= Task details =
Once you find the line containing "The image size is (1029, 767)." in the data below, copy it and each following line exactly, up to and including the line containing "You are a computer-use agent. The image", and nothing else.

= Supplied data =
────────────────────

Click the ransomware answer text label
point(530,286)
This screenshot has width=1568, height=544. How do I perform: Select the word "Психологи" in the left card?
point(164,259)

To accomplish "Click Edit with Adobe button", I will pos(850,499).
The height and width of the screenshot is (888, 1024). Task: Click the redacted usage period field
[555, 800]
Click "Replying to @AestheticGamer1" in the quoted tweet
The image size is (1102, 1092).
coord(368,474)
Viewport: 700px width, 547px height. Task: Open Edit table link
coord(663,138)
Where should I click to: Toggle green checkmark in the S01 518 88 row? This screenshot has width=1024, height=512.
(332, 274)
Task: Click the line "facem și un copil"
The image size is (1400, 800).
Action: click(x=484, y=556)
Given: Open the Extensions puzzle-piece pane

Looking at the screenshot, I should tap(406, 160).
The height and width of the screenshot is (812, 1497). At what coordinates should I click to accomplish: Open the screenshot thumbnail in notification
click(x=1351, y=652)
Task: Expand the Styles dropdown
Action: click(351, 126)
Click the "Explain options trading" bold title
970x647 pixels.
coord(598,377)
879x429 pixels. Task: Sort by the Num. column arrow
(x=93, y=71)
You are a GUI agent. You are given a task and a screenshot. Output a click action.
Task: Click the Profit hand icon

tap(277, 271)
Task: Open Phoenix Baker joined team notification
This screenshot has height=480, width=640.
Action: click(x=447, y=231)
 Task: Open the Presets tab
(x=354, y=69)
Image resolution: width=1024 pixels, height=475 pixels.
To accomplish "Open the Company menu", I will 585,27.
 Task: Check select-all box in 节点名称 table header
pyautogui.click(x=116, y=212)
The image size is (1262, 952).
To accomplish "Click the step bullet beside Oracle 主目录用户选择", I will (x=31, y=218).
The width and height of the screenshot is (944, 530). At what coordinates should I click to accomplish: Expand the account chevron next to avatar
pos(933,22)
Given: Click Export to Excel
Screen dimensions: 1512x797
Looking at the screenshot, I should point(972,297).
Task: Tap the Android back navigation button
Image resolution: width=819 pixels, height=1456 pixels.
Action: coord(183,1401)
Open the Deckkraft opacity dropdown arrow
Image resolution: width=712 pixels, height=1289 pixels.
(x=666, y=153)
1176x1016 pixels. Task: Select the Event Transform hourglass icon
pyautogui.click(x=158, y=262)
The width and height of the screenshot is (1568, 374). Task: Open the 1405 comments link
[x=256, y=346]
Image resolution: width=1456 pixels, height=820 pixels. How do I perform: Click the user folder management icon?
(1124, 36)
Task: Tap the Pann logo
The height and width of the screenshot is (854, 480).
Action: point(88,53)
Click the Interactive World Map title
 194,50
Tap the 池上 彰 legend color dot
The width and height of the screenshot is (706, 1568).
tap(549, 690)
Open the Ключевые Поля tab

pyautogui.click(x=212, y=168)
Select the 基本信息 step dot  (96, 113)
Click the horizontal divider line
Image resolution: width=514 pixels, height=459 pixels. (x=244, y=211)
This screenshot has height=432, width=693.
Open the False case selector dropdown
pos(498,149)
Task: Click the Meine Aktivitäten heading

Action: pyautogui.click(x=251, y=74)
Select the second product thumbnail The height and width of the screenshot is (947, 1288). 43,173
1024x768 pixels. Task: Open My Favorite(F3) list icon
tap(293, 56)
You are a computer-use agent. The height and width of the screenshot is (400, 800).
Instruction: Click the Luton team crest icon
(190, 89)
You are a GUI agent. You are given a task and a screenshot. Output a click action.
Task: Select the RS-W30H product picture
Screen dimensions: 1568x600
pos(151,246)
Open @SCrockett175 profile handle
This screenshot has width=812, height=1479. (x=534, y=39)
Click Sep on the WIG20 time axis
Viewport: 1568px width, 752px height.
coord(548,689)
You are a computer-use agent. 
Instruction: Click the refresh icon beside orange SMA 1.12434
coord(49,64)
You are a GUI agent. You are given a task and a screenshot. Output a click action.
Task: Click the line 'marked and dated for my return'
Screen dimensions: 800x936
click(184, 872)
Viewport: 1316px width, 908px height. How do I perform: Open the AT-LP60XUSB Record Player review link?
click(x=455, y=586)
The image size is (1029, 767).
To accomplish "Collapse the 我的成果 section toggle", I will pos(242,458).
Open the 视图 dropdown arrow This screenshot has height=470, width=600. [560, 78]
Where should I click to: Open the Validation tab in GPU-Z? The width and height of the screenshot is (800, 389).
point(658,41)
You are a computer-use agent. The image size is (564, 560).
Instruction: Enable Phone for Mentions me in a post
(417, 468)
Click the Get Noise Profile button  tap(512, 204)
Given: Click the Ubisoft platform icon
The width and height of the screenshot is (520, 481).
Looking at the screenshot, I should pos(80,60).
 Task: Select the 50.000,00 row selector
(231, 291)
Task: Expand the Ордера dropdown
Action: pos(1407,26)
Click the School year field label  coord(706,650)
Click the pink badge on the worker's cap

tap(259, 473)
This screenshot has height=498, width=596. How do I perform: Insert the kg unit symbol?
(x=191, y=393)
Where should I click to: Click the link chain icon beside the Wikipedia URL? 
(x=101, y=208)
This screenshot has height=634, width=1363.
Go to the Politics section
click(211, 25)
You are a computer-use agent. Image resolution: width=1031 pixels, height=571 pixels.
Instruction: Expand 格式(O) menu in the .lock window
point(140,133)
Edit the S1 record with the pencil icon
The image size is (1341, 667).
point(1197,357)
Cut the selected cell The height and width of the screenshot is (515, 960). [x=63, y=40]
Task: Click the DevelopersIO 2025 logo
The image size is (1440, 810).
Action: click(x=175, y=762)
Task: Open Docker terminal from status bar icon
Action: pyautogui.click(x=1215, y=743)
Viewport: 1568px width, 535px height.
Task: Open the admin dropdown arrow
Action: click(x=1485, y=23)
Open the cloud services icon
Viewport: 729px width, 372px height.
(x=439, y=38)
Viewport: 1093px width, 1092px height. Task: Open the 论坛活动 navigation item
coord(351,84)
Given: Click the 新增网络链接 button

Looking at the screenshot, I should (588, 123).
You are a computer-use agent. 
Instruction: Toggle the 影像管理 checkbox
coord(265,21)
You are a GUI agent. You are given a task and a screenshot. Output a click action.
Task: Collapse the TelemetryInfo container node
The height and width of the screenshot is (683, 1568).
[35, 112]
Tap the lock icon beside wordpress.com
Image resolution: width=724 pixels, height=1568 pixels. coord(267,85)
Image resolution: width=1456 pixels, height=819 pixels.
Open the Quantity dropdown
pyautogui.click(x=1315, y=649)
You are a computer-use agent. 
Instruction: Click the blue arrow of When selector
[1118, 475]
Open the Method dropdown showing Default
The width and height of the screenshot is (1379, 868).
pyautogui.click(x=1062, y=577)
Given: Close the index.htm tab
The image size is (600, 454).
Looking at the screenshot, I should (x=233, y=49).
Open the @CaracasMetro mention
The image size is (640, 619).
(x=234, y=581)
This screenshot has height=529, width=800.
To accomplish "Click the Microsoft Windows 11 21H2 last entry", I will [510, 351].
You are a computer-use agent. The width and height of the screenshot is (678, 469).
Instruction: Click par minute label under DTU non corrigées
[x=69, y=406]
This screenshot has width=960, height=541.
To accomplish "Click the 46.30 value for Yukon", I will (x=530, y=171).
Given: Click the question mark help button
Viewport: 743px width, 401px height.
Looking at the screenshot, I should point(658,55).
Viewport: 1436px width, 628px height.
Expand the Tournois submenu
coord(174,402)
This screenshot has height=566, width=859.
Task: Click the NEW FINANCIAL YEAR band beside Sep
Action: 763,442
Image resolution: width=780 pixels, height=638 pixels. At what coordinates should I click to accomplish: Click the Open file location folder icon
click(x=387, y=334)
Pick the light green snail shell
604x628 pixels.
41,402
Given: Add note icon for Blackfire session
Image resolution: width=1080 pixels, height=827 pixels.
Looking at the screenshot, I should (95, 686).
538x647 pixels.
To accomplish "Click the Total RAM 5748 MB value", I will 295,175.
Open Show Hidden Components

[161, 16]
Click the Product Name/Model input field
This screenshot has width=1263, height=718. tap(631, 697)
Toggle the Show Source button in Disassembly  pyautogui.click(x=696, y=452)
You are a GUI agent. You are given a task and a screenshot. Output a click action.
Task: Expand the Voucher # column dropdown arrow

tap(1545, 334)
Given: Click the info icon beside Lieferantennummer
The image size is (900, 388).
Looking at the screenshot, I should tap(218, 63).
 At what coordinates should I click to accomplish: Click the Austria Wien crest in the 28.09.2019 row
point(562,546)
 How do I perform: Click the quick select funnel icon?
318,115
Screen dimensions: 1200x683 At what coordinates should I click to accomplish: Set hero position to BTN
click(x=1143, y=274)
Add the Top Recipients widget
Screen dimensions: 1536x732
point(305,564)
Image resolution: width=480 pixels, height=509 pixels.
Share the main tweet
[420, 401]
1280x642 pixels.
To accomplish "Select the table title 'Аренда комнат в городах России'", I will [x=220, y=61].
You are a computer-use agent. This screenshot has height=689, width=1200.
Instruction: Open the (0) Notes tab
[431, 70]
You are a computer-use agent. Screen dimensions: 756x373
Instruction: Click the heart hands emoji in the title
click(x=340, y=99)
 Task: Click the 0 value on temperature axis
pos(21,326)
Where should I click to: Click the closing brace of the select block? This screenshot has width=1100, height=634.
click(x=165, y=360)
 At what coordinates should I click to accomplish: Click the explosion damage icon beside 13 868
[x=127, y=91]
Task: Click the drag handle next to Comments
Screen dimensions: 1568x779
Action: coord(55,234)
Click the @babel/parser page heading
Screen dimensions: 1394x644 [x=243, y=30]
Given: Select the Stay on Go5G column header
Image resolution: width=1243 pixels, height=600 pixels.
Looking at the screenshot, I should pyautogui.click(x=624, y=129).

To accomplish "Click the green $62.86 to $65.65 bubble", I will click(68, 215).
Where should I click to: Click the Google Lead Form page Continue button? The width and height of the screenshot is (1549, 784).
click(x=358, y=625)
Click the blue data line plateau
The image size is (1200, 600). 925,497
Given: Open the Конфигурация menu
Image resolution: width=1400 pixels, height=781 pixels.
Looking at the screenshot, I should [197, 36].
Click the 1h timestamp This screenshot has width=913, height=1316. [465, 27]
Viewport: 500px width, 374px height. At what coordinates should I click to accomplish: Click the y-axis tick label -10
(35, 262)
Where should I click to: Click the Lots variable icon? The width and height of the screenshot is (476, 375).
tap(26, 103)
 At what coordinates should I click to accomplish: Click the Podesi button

────────────────────

= Reply =
The image size is (1029, 767).
To accomplish "Collapse the 我的成果 section toggle", I will pos(242,458).
Open the 视图 dropdown arrow This screenshot has height=470, width=600. [560, 78]
Where should I click to: Open the Validation tab in GPU-Z? The width and height of the screenshot is (800, 389).
point(658,41)
You are a computer-use agent. The image size is (564, 560).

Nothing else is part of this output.